Im Streit um eine milliardenhohe Nachzahlung an die Europäische Union hat sich Großbritannien durchgesetzt. Die Briten müssen weniger nach Brüssel überweisen und bekommen dafür mehr Zeit. Was für das Land ein Vorteil ist, ist für andere EU-Mitglieder ein Nachteil - unter anderem für Deutschland.

Von Karin Bensch | 08.11.2014
    David Cameron spricht an einem Rednerpult, im Hintergrund die britische Flagge Union Jack
    Der britische Premierminister David Cameron (picture alliance / dpa / Stephanie Lecocq)
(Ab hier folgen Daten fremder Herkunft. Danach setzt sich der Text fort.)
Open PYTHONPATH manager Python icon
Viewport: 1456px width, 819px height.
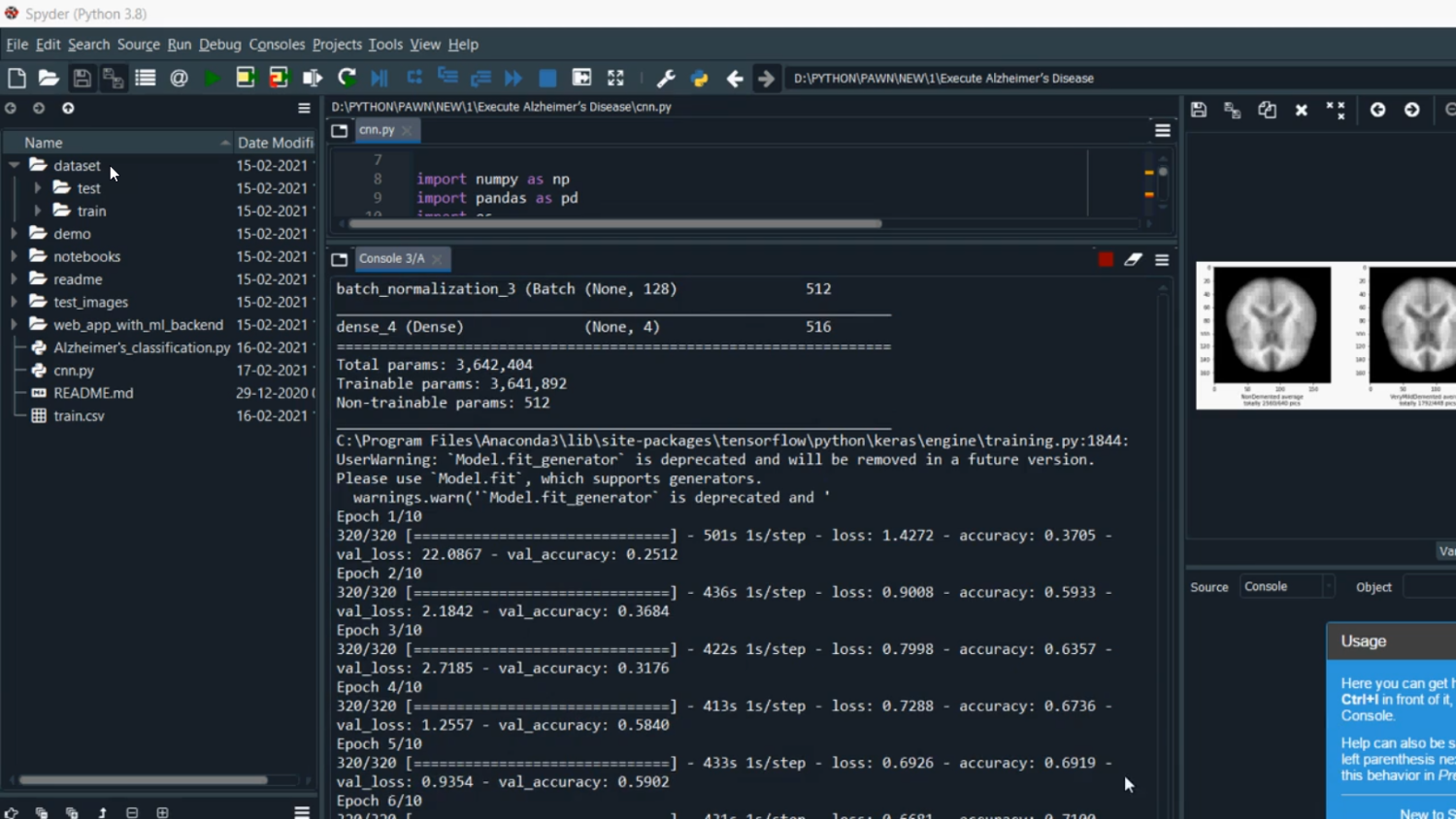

    "Ich werde das nicht akzeptieren und die Rechnung am ersten Dezember nicht zahlen", hatte der britische Premierminister David Cameron vor zwei Wochen in Brüssel mit hochrotem Kopf gepoltert und dabei mit der Hand aufs Rednerpult gehauen. Um einen besseren Deal für Großbritannien herauszuholen, war der britische Finanzminister George Osborne nach Brüssel bekommen. Und diesen besseren Deal bekam er dann auch. Denn die Kommission und die anderen Finanzminister reichten ihm nicht nur die Hand, sondern den ganzen Arm. Vielleicht auch, um Großbritannien, wo es immer mehr EU-Skeptiker gibt, wieder näher an Europa heranzuholen.
    "Wir werden in Zukunft den Mitgliedsstaaten, die solch außergewöhnlich hohe Summen zurückzahlen müssen, die Freiheit geben, auszusuchen, ob sie zum ersten Dezember zahlen wollen oder zu einem späteren Zeitpunkt", sagte die neue EU-Haushaltskommissarin Georgieva. Ursprünglich sollte die britische Regierung bis zum ersten Dezember 2,1 Milliarden Euro nachzahlen. Die hohe Summe kam deshalb zustande, weil die Kommission die Grundlage ihrer jährlichen Haushaltsberechnung geändert hat und die Wirtschaft in Großbritannien deutlich mehr gewachsen ist als in anderen europäischen Ländern.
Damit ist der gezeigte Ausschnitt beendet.